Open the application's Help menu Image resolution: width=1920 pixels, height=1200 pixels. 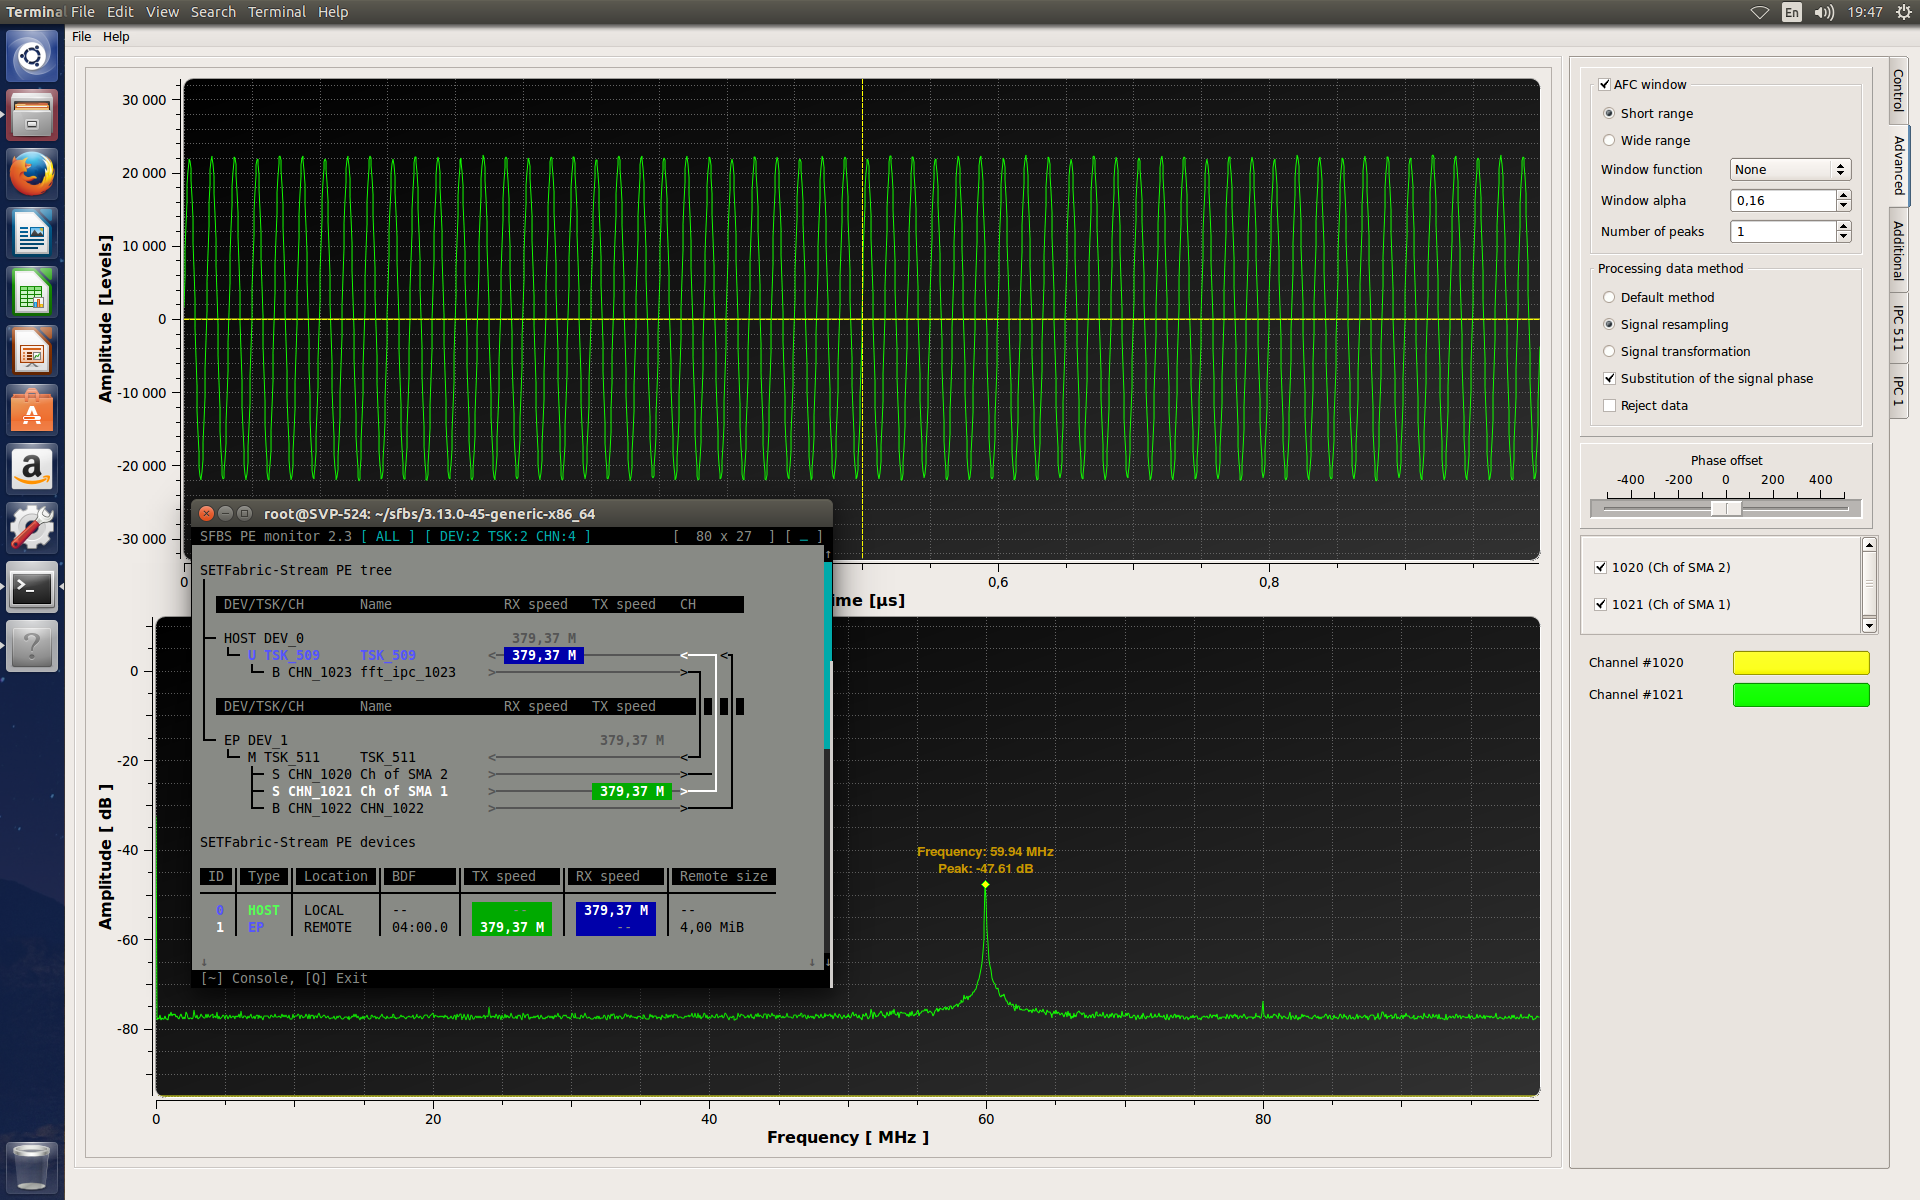pos(116,37)
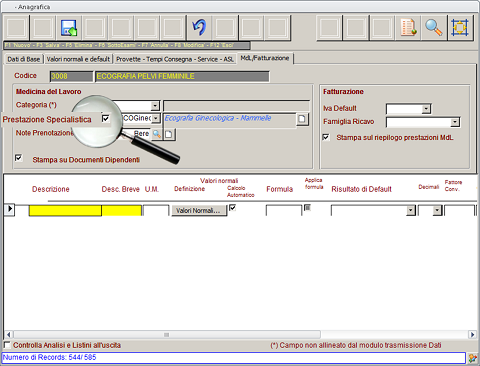This screenshot has width=480, height=366.
Task: Click the small lookup icon beside Note Prenotazione
Action: coord(157,134)
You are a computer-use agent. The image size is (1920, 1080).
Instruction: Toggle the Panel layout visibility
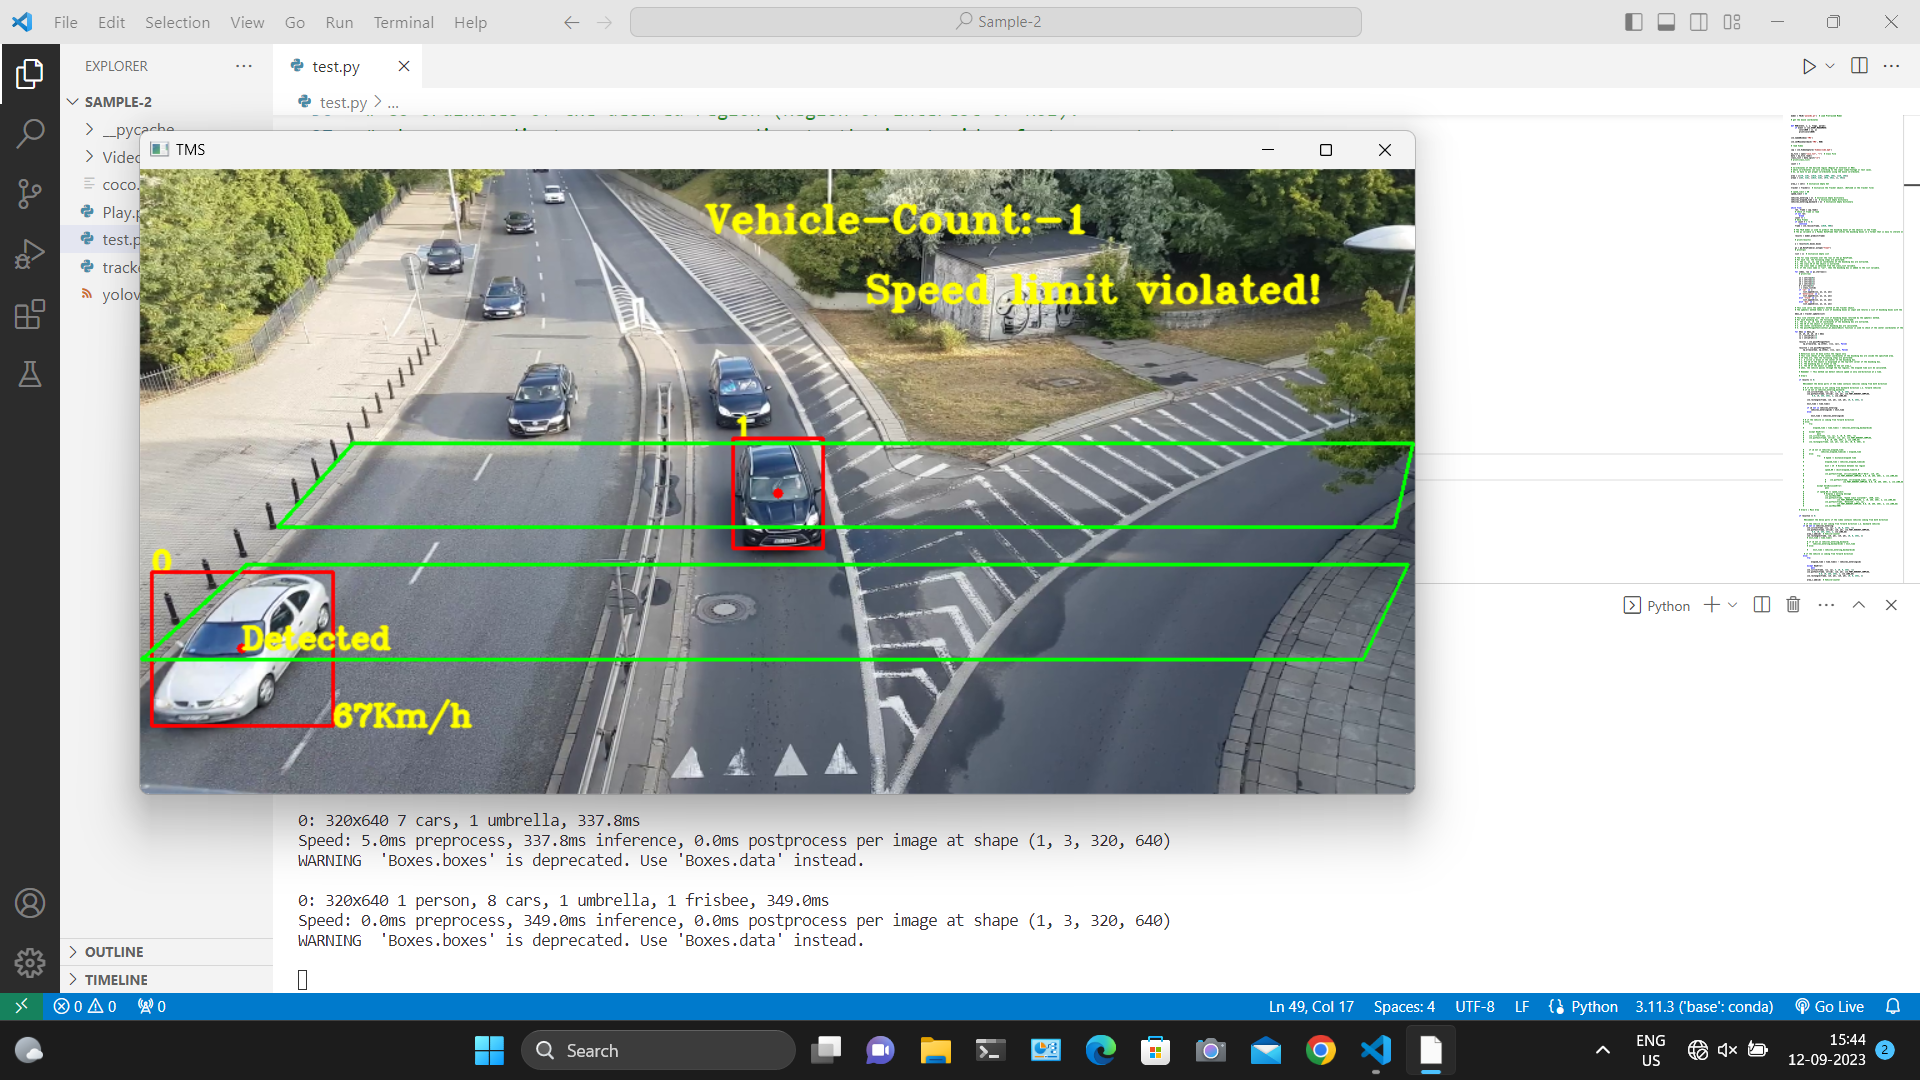click(1666, 21)
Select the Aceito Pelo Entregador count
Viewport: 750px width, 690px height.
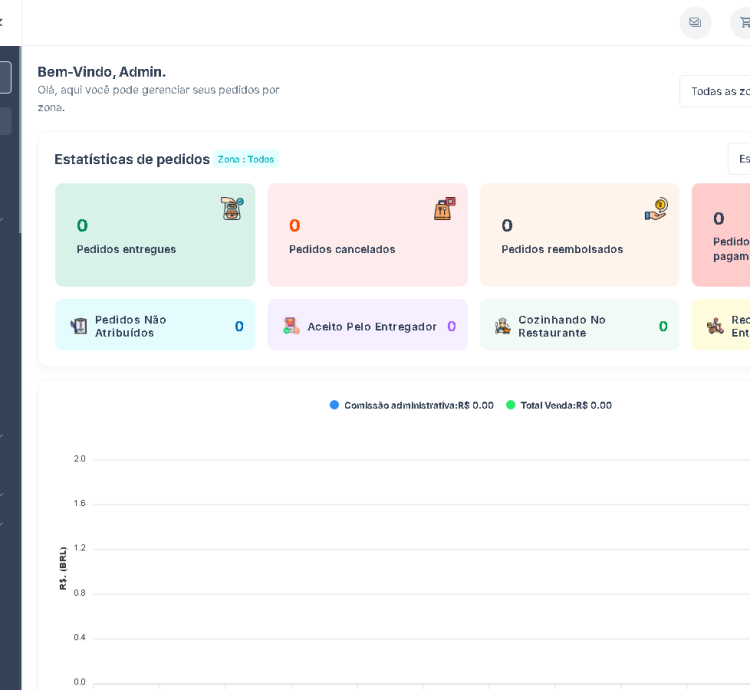[x=451, y=326]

┄┄┄┄┄┄┄┄┄┄┄┄┄┄┄┄┄┄┄┄

What to work on:
Format the data as a JSON list of strings with one string per line, skipping blank lines. Include only the lines from the one containing "Select the Aceito Pelo Entregador count" up to and including the last line of the data, and leave the pictures out.

Written answer:
[
  "Select the Aceito Pelo Entregador count",
  "Viewport: 750px width, 690px height.",
  "[x=451, y=326]"
]